Belge:
Zulüm ( Yaşar Nuri ÖZTÜRK`ten )

Zulüm, Kur`an`da, tü­revleri ile birlikte 300`e yakın yerde geçer. Kelimenin kökdaşı olan ve karanlık mânasına gelen zulmet kelimesini de ek­lersek, bu rakam yaklaşık 350 olur.


Işıksızlık anlamındaki zulmetle ayın kökten gelen zulüm kelimesi Kur`an bünyesinde küfür, şirk, kötülük, baskı, iş­kence, haksızlık anlamlarında kullanılmıştır. Dil bilgin­lerinin büyük çoğunluğu zulmün Kur`an dilindeki anlamını şöyle vermekteler:

“Bir şeyi ait ol­duğu yerin dışında bir yere koymak”

Yapılacak İşler:
**A)** Zulüm metninde "Zulüm, Kur`an`da" sözleriyle başlayan paragrafı, ana bilgilerini koruyarak daha kısa hâlde yeniden yazın.
**B)** Zulüm metninden "Zulüm ( Yaşar" ile başlayıp "yaklaşık 350 olur." ile biten bölümü hiçbir değişiklik yapmadan yeniden yazın.
Ardından gelen satırlara ihtiyaç yoktur.

Verilen Malzeme:

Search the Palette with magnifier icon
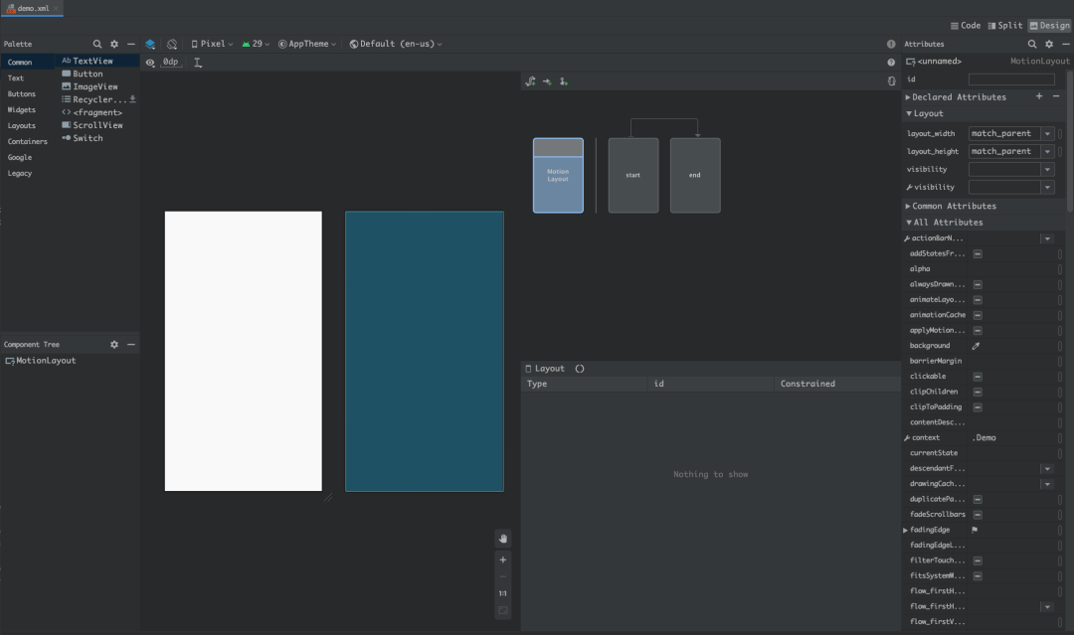The image size is (1074, 635). tap(97, 44)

Görev Yanıtları:
**A)** Zulüm kelimesi, türevleriyle birlikte Kur'an'da 300'e yakın yerde geçer. Karanlık anlamına gelen kökdaşı zulmet de eklenince bu sayı yaklaşık 350'ye ulaşır.

**B)**
Zulüm ( Yaşar Nuri ÖZTÜRK`ten )

Zulüm, Kur`an`da, tü­revleri ile birlikte 300`e yakın yerde geçer. Kelimenin kökdaşı olan ve karanlık mânasına gelen zulmet kelimesini de ek­lersek, bu rakam yaklaşık 350 olur.